Soups based on pumpkin come in many forms. Sometimes with chick peas or with spinach. Other times it’s cooked with onions and small pasta shapes. You can also find many different types of risotto using pumpkin. I love gnocchi, little dumplings, made with pumpkin instead of potato and topped with a gorgonzola sauce.
But pumpkin reigns in pasta dishes. It’s often a filling for ravioli or tortellini and other stuffed pastas. It can be used to make pasta dough and cut into tagliatelle or fettuccini. Pasta flavored this way can take a delicate butter and parmesan sauce or a stronger sauce made with sausage.
Here’s one of my favorite recipes:
Lasagne con Crema di Zucca ai Formaggi
Lasagna with Pumpkin Cream and Cheese
8 ounces of fresh lasagna sheets (green, if available)
2 cups fresh pumpkin puree or 1 one-pound can pumpkin
3/4 cup grated parmesan
About 1 tablespoon butter (to grease the pan)
1/2 pound Fontina or other semi-soft cheese, cut into slices
1/2 cup cream
Whole nutmeg
Salt and pepper
1.     Preheat oven to 350 F.
2.     Cook the lasagna noodles in a large pot of lightly salted water until just barely al dente. Drain and stretch out on a clean kitchen towel to drain excess water.
3.     Mix the pumpkin pulp with 1/2 cup of the parmesan, cream, salt and pepper, and a grating of nutmeg.
4.     Butter a baking dish, and lay down one strip of lasagna. Spread on some of the pumpkin mixture, a layer of Fontina slices, and sprinkle on some of the remaining parmesan.
5.     Continue assembling these layers until all the ingredients have been used.
6.     Place the lasagna in the oven and bake for twenty minutes.
7.     Remove it from the oven and allow it to rest for a few minutes before serving.
8.     Serve with extra parmesan, if desired.


Kath said...

So it's early morning here, and I don't like cooked pumpkin.

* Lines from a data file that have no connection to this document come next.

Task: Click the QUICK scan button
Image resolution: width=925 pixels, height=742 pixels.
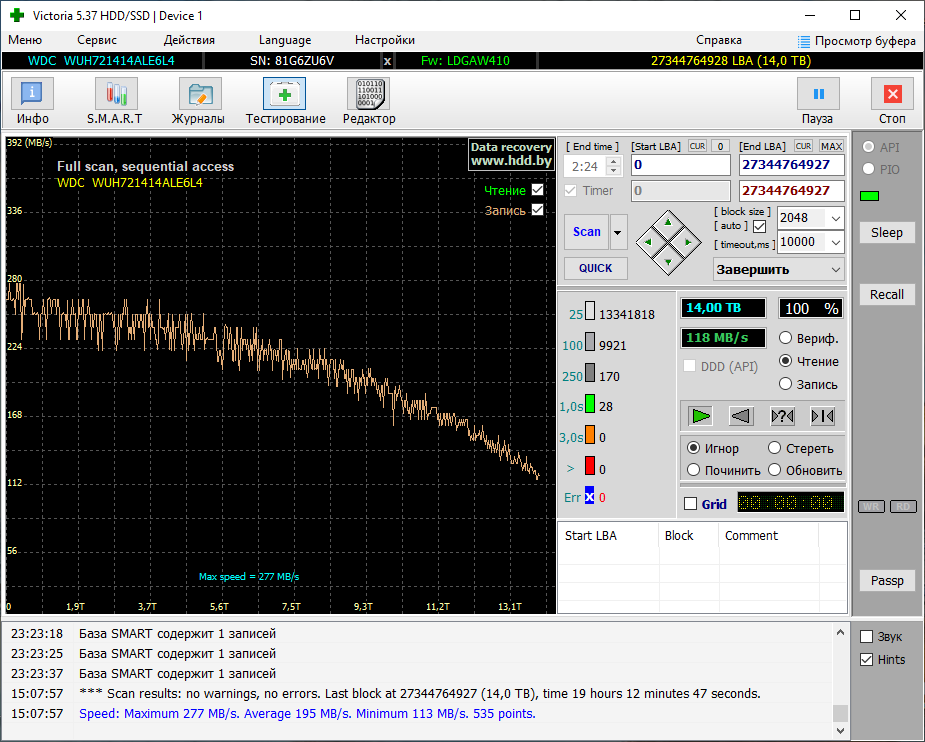Action: [595, 268]
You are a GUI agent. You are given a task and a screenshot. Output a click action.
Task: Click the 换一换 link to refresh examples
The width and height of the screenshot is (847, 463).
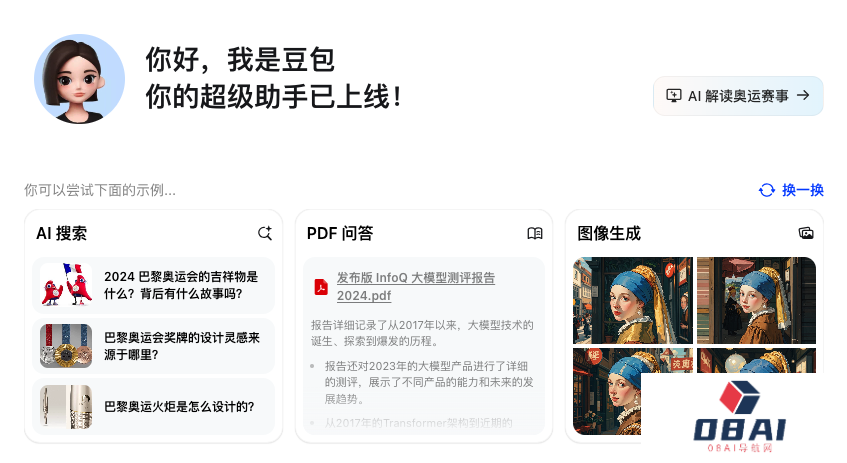coord(803,190)
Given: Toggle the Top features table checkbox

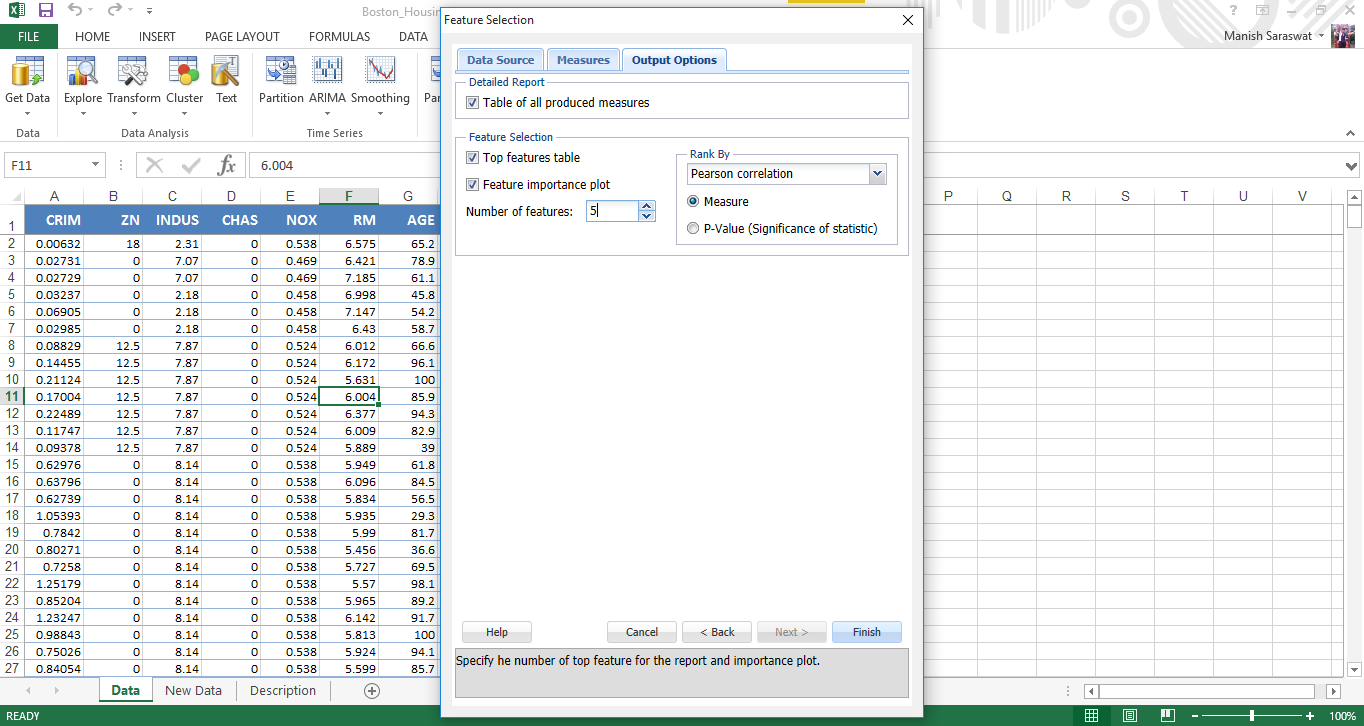Looking at the screenshot, I should click(473, 158).
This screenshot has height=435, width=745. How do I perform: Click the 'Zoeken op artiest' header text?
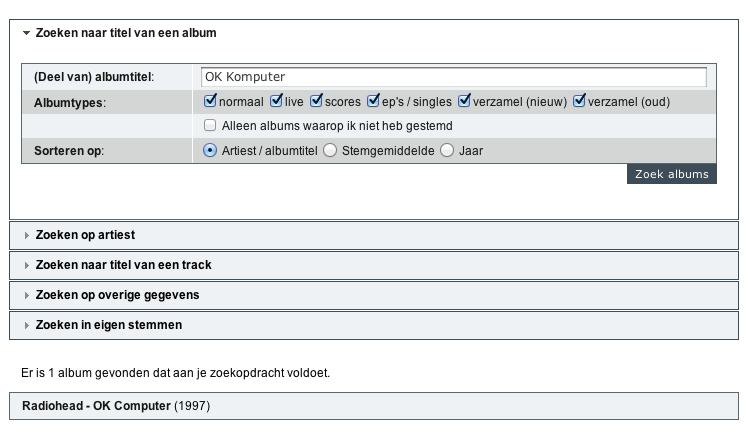(85, 235)
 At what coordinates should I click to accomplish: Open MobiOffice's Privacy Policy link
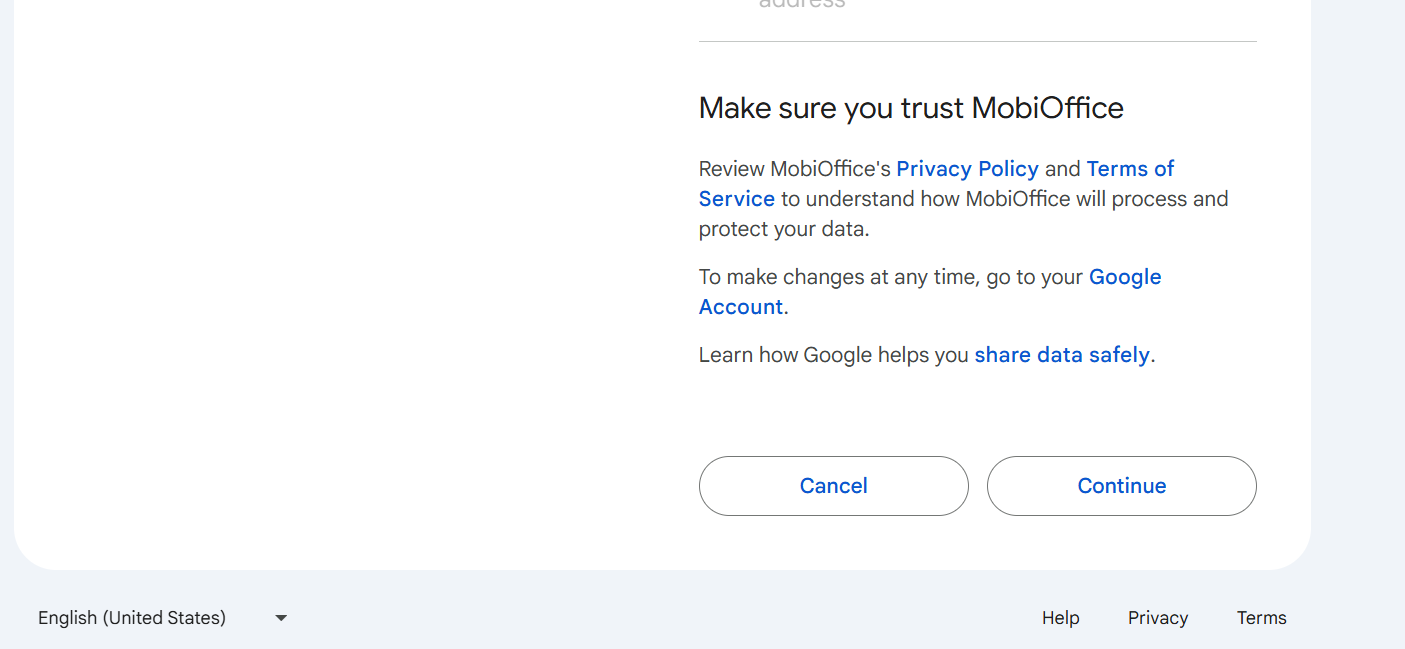[x=967, y=169]
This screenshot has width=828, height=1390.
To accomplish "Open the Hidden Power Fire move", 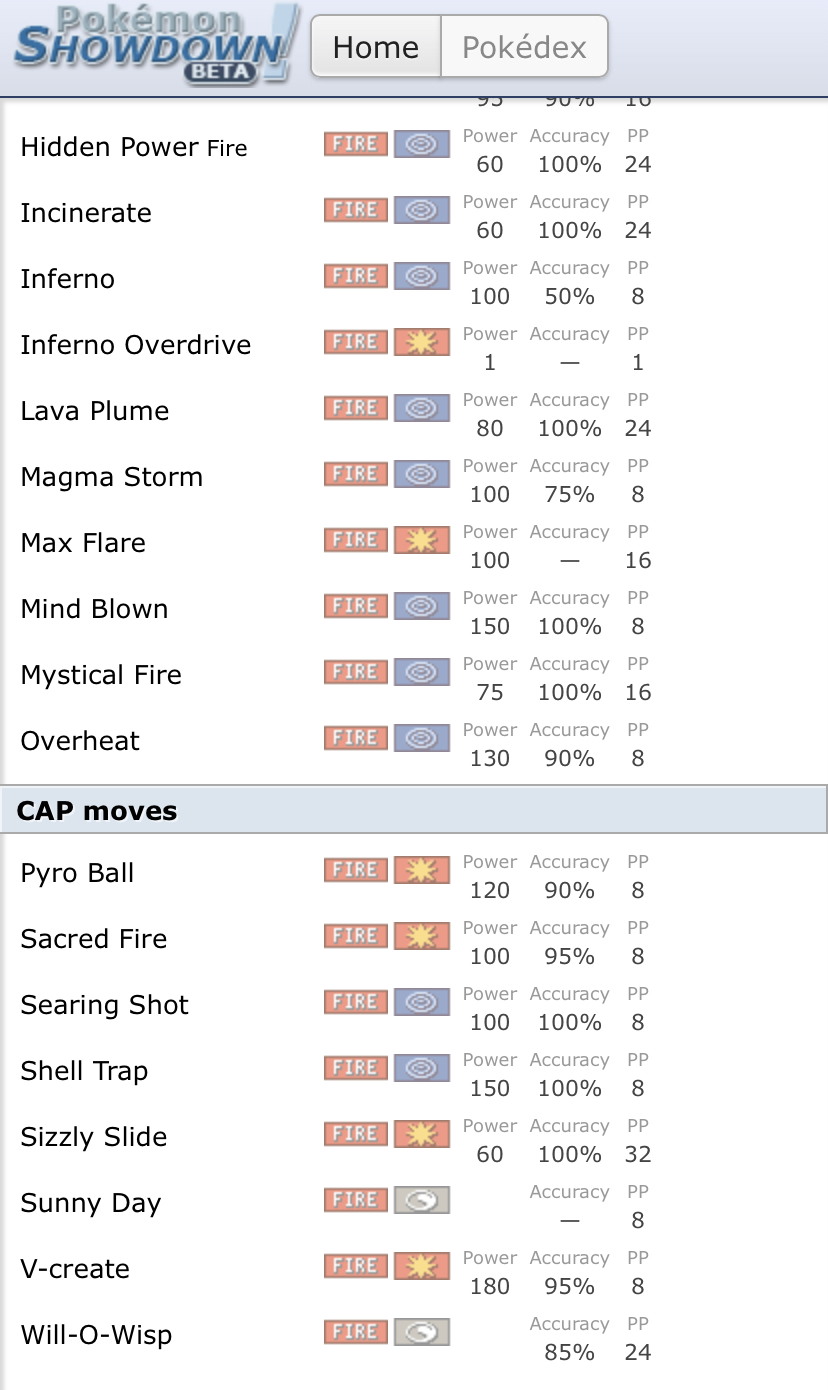I will click(x=414, y=147).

Or I didn't until I read your blog this morning. Now I'm copying your recipe. And planning a pumpkin garden for next year. YUM!

Patricia Winton said...

Do try the pumpkin sauted with garlic and rosemary. I think you could use those mini pumpkins for that without having to buy a whole pumpkin.

Maggie Toussaint said...

Popping in to say hello! I love your recipe. I'm thinking to try it for Thanksgiving with our extended family. Wishing you all the best.


Patricia Winton said...

Maggie, thanks. Once in the U.S. I did a Thanksgiving for friends using all Italian recipes with traditional food. Pumpkin ravioli, turkey breast slices stuffed with prosciutto and spinach, etc. It was great fun.

Patricia Winton said...

I meant to say traditional Thanksgiving food.

Ellis Vidler said...

Oh, my, can't you just come and cook for me? It all sounds so good. Maybe I'll get brave and try the lasagne recipe. Have you thought of writing a cookbook? An American in Rome sort of thing? I'd buy it.

Patricia Winton said...

Actually, I do have that in mind.

Ren said...

that sounds heaven.Can't wait to try! Here's another one for you:-Pumpkin sauce for Penne (short) pasta--400gr fresh pumpkin
4 large yellow onions
120gr piece of parmesan cheese
half a cup heavy cream
nutmeg and black pepper

Peel pumpkin and onions. Remove flesh and seeds from pumpkin & chop in very thin slices.Slice onions finely.Add olive oil to pan or butter and add onion, sauté till soft & add pumpkin. Mix, cooking slowly for 20' to reduce and slightly brown. Grate nutmeg & black pepper. Remove from fire & add cream. Throw onto cooked penne & grate fresh parmesan on top! Enjoy

Patricia Winton said...

Oh Ren. That sounds delicious. I'm going to try it immediately. That's a nice ratio of onion to pumpkin. And penne rigate is my favorite pasta.